Os territórios cedidos à Alemanha foram posteriormente recapturados, mas tornaram-se parte da URSS não como parte da RSFSR, mas como novas repúblicas sindicais – as RSS da Ucrânia e da Bielorrússia. A ideia de uma revolução mundial levou os bolcheviques a criar não um Estado unitário, mas uma união de repúblicas iguais. Em 30 de dezembro de 1922, as quatro repúblicas fundadoras (RSFSR, Ucrânia, Bielorrússia e Federação Transcaucasiana) assinaram um tratado sobre a criação da URSS, que garantiu o direito das nações à autodeterminação e à livre saída da União.
O governo soviético conduziu um grande experimento: as fronteiras dentro do país foram traçadas de acordo com o princípio étnico. Cada nação deveria ter seu próprio território, língua e cultura. Cada república tinha seus próprios brasões e bandeiras. Escolas, jornais, teatros e filmes nacionais foram criados. O passaporte soviético tinha a famosa "quinta coluna", que indicava a nacionalidade de cada pessoa.

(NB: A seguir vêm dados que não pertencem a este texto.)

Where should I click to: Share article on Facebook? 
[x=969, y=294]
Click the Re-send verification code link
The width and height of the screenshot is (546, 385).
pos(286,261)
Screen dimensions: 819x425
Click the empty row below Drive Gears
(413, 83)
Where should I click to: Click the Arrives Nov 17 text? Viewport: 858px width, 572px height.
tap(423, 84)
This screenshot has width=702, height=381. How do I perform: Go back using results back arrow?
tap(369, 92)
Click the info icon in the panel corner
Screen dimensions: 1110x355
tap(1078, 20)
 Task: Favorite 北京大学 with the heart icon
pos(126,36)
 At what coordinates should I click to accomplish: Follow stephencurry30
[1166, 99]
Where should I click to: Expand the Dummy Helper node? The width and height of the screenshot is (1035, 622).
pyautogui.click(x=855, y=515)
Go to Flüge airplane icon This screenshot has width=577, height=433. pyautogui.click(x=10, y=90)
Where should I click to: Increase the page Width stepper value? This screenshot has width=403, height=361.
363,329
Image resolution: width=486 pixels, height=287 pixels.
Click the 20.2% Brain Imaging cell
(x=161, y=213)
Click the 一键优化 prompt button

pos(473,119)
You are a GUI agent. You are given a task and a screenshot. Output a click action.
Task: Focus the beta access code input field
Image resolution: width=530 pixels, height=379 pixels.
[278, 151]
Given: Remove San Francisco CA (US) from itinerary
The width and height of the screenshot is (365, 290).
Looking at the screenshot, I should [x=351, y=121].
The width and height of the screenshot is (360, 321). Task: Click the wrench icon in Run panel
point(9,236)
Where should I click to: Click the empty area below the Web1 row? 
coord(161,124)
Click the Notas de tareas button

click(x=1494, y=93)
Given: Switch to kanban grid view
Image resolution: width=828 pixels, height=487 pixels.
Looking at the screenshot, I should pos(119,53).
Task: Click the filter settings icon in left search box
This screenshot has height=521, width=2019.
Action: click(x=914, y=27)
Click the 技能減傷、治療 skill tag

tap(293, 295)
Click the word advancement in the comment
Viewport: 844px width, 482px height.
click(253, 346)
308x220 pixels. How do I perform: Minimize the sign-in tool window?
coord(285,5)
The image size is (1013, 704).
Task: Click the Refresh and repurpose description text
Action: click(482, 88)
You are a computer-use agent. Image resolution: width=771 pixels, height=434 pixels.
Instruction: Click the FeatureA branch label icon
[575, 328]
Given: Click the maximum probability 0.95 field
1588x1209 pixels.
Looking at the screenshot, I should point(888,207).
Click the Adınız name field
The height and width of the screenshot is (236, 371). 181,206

A demarcação nacional-territorial começou na década de 1920. Assim, Uzbequistão, Turcomenistão, Tadjiquistão e Quirguistão apareceram no mapa da Ásia Central.
Ao mesmo tempo, os nomes e territórios originais foram alterados. Alguns povos foram divididos – por exemplo, os ossétios foram divididos em norte e sul. Outros povos, ao contrário, foram unificados – por exemplo, os mingrelianos e os svans foram unidos, incluindo-os na nação georgiana. Territórios também foram divididos – a população intrinsecamente interligada do Vale de Fergana, na Ásia Central, foi cortada por novas fronteiras, o que mais tarde resultaria em conflitos sangrentos.
No Cáucaso, a Federação Transcaucasiana foi abolida em 1936, e seu território foi dividido entre Geórgia, Armênia e Azerbaijão. Regiões autônomas como Nagorno-Karabakh (parte do Azerbaijão) e Abkhazia (parte da Geórgia) tornaram-se potenciais focos de guerras futuras.
Nessa experiência, os bolcheviques foram guiados pela lógica do político italiano de meados do século XIX, Giuseppe Mazzini. Este homem desempenhou um papel significativo na unificação da Itália, e sua ideia era que cada nação deveria ter seu próprio Estado – não mais do que um para cada nação. Ele queria dizer que os italianos tinham muitos Estados ao mesmo tempo, mas todos eram um só povo, e deveriam ter um só país. E algumas nações naquela época não tinham Estado próprio – como os poloneses ou os judeus.
Em 1956, as fronteiras da URSS e as fronteiras internas entre as repúblicas foram finalmente definidas. Em 1939-1940, os territórios da Ucrânia Ocidental e da Bielorrússia Ocidental foram anexados às RSS da Ucrânia e da Bielorrússia. Em 1940, Lituânia, Letônia e Estônia aderiram à URSS. No Extremo Oriente, Sacalina do Sul e as Ilhas Curilas foram transferidas para a RSFSR, e a República Popular de Tuva também foi anexada. A RSS da Moldávia foi criada a partir de parte da Bessarábia e da RSS da Moldávia. Em 1945, a região de Kaliningrado (parte da antiga Prússia Oriental) aderiu à RSFSR. Essas fronteiras permaneceram inalteradas até 1991.
A sangrenta divisão da URSS
Em março de 1991, mais de 70% dos cidadãos votaram em um referendo para preservar a URSS renovada. Mas, apesar da expressão de vontade popular, conflitos políticos entre grupos de elite levaram ao desaparecimento da União Soviética do mapa mundial.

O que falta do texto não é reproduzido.